Material supplied
* * *
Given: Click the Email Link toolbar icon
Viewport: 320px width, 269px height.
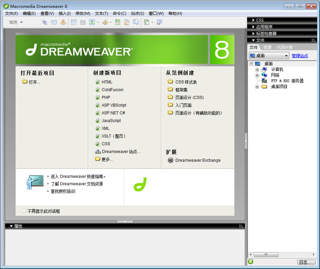Looking at the screenshot, I should tap(54, 22).
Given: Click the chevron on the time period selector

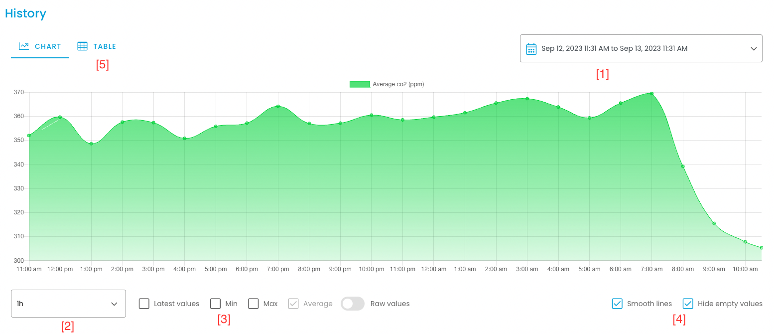Looking at the screenshot, I should coord(753,48).
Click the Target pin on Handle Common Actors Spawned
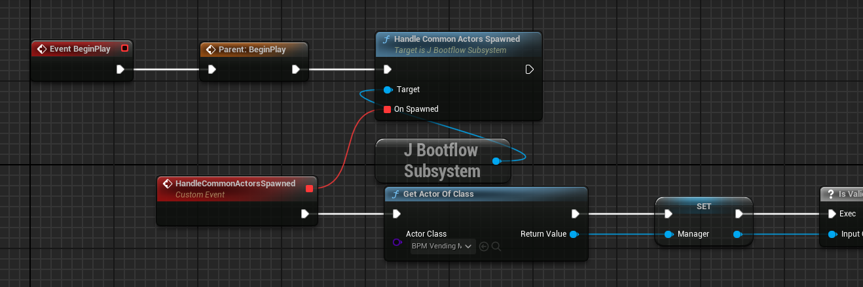 pos(387,90)
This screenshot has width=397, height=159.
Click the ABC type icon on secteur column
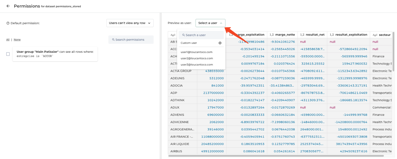pos(375,35)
* * *
Goal
Could you reproduce the data above verbatim, line by line, omitting the pictures?

Solution for this exercise
Given: Click the Email Link toolbar icon
Viewport: 320px width, 269px height.
Looking at the screenshot, I should tap(54, 22).
Given: Click the chevron on the time period selector

Looking at the screenshot, I should coord(753,48).
Click the Target pin on Handle Common Actors Spawned
 pos(387,90)
This screenshot has width=397, height=159.
Click the ABC type icon on secteur column
pos(375,35)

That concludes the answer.